> **What to do**: Please output only the lines that begin at the line with "Task: Open Task View on the taskbar" and run through the end of the entries below, exactly as written. Drop all pictures.

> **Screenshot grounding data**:
···
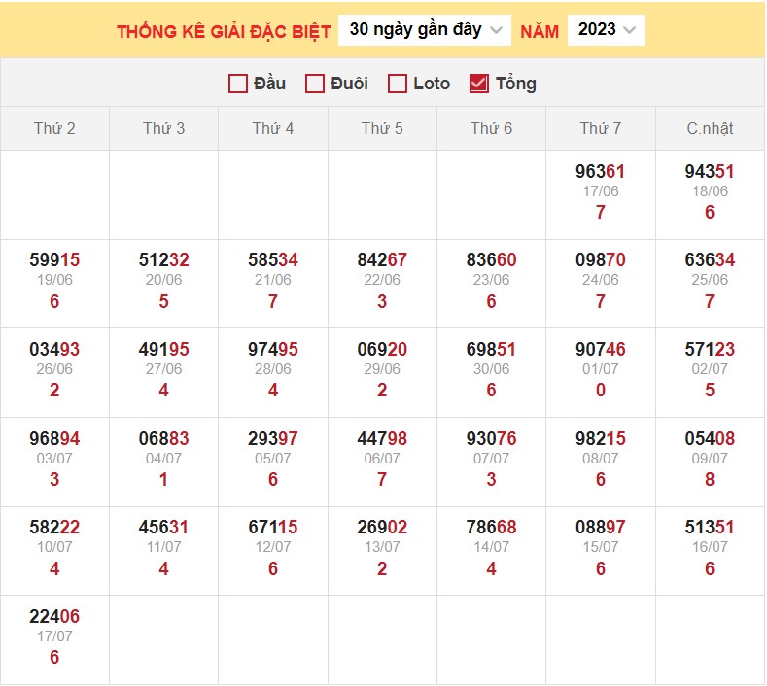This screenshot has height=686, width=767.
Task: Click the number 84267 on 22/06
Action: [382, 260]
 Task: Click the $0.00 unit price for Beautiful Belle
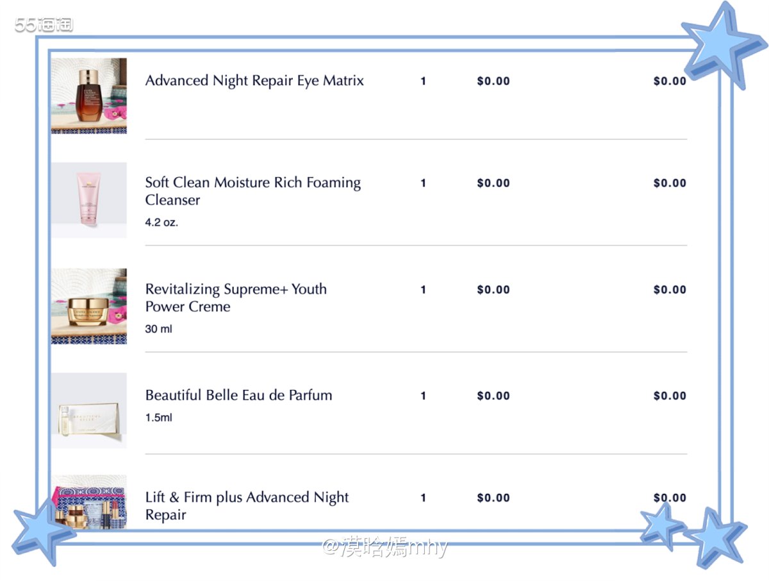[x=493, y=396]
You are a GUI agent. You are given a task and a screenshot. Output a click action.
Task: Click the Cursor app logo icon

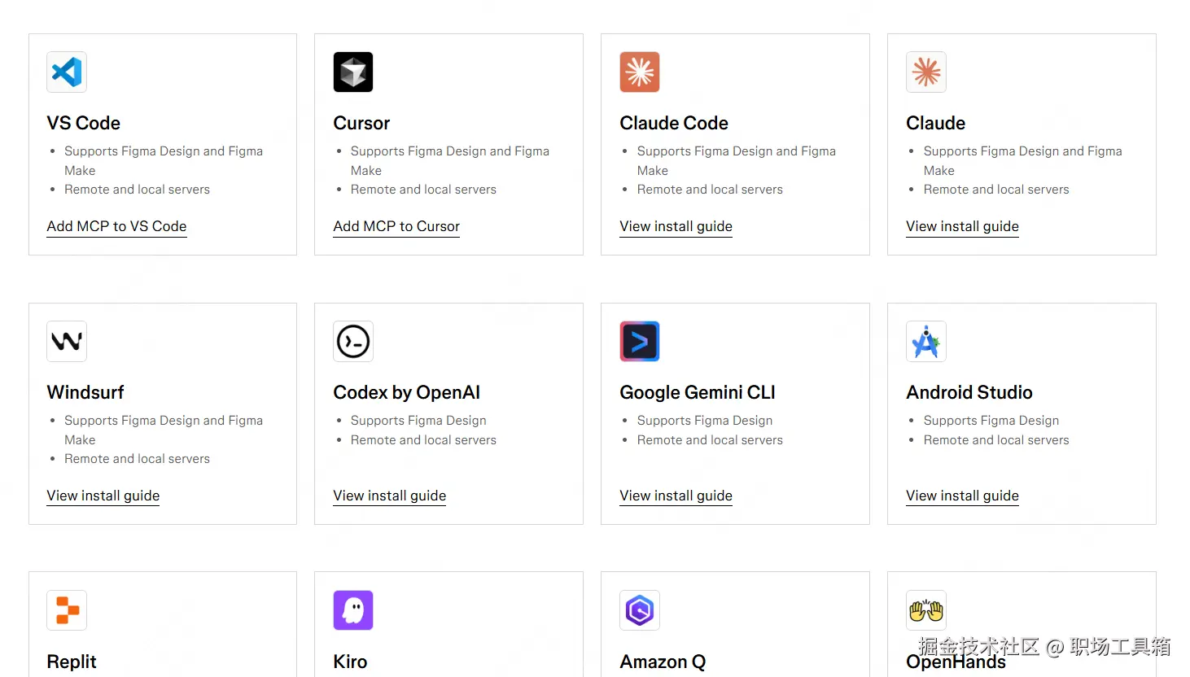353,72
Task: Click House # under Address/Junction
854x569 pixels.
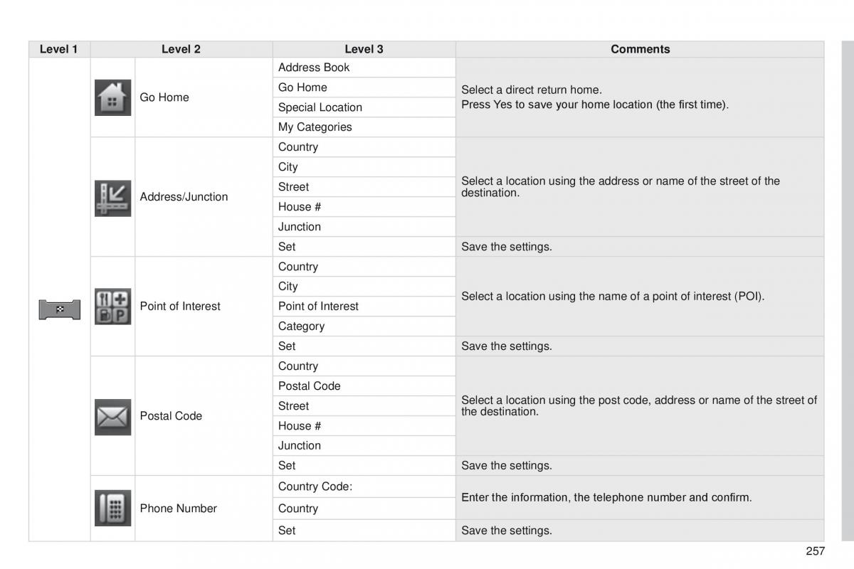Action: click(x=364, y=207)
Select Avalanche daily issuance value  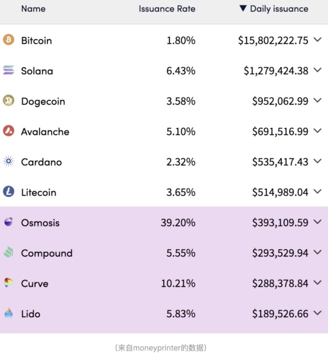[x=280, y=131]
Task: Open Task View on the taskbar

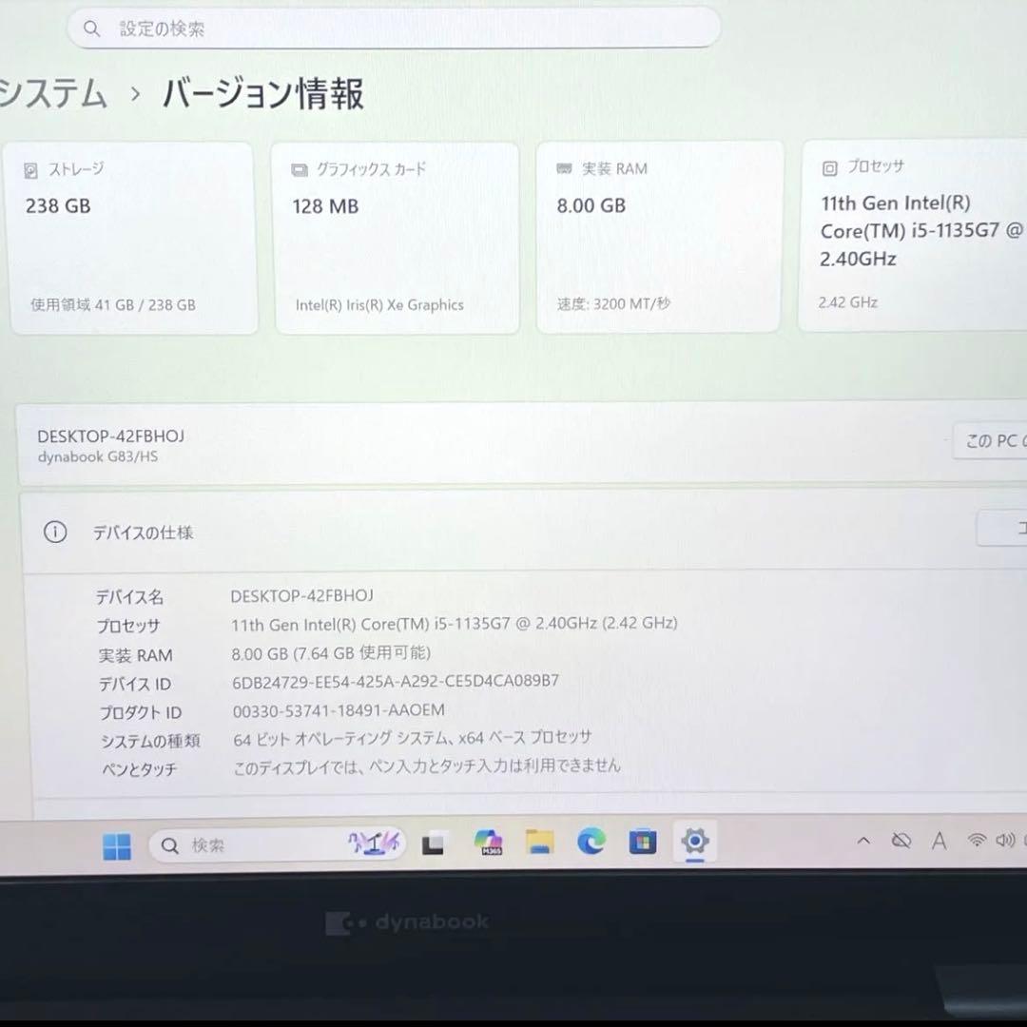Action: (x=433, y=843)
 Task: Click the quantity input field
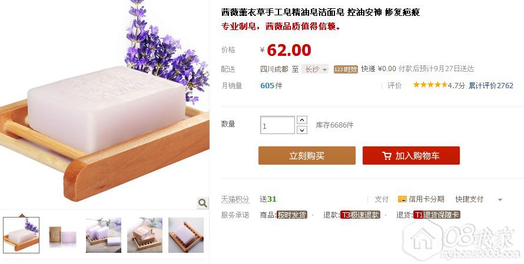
···
> **Finished exercise**:
Task: Open Task View on the taskbar

Action: (x=433, y=843)
 Task: Click the quantity input field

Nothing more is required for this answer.